▶ Problem
Give back exactly the lines of the data below, starting with the line that has "Open 文王卦初班第7講.pdf file link" and going on through the line that has "Toggle the right".

[Records excerpted from a collection]
-- Opening Marker --

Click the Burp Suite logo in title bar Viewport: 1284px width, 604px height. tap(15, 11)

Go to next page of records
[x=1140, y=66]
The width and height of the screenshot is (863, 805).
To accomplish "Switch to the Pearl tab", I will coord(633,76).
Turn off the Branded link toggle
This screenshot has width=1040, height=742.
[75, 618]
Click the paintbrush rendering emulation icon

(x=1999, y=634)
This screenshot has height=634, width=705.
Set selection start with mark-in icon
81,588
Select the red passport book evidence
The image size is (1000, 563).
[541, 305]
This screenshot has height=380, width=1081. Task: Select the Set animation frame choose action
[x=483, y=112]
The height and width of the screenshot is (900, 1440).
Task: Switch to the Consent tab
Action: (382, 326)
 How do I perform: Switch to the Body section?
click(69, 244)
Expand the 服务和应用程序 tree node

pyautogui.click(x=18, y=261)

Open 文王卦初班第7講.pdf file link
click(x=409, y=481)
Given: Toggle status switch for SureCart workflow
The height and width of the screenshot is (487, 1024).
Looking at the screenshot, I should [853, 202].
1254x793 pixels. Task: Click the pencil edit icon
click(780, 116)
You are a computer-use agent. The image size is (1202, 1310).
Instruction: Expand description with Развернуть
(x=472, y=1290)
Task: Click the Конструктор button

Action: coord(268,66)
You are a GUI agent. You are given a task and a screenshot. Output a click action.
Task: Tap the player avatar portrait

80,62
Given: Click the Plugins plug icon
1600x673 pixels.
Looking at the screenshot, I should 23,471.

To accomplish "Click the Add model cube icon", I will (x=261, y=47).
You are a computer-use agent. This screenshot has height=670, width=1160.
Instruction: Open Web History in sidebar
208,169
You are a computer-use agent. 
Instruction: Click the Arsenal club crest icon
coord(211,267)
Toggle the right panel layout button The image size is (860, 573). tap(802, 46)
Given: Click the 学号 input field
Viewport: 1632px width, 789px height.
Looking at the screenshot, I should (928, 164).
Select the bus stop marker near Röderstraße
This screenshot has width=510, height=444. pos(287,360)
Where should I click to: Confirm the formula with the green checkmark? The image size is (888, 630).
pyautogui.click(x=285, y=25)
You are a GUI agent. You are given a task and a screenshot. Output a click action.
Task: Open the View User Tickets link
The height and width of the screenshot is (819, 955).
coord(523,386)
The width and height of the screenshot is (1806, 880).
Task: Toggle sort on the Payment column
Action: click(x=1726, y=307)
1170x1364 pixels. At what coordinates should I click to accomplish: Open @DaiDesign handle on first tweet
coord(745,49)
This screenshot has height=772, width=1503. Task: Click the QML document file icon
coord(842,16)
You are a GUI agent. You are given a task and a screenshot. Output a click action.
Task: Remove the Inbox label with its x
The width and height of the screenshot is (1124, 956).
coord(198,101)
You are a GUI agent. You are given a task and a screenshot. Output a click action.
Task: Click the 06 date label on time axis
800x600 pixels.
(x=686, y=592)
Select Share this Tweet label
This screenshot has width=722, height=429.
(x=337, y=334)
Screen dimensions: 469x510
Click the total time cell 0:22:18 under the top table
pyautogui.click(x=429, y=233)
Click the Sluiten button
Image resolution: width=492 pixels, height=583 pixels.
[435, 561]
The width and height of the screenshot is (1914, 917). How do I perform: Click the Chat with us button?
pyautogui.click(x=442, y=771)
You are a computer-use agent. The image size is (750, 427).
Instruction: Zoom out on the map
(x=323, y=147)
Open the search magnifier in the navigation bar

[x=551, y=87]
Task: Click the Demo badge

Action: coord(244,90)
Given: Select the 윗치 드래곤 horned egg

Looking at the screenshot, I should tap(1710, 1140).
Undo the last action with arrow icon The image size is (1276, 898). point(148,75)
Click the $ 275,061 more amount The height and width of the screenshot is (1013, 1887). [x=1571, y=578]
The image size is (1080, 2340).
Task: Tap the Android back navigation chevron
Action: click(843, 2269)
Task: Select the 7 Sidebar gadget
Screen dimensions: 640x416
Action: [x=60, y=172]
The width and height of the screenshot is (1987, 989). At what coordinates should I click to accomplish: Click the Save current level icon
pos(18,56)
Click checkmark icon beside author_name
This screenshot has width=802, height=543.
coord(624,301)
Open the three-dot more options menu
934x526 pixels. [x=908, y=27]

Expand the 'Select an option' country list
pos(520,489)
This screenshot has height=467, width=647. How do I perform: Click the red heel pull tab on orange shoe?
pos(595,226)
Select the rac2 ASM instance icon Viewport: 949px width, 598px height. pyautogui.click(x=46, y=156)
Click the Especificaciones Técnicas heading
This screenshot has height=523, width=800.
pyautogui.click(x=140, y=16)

-- Closing Marker --

▶ Answer to this exercise
Open 文王卦初班第7講.pdf file link
click(x=409, y=481)
Given: Toggle status switch for SureCart workflow
The height and width of the screenshot is (487, 1024).
Looking at the screenshot, I should [853, 202].
1254x793 pixels. Task: Click the pencil edit icon
click(780, 116)
You are a computer-use agent. The image size is (1202, 1310).
Instruction: Expand description with Развернуть
(x=472, y=1290)
Task: Click the Конструктор button

Action: coord(268,66)
You are a GUI agent. You are given a task and a screenshot. Output a click action.
Task: Tap the player avatar portrait

80,62
Given: Click the Plugins plug icon
1600x673 pixels.
Looking at the screenshot, I should 23,471.

To accomplish "Click the Add model cube icon", I will (x=261, y=47).
You are a computer-use agent. This screenshot has height=670, width=1160.
Instruction: Open Web History in sidebar
208,169
You are a computer-use agent. 
Instruction: Click the Arsenal club crest icon
coord(211,267)
Toggle the right panel layout button The image size is (860, 573). tap(802, 46)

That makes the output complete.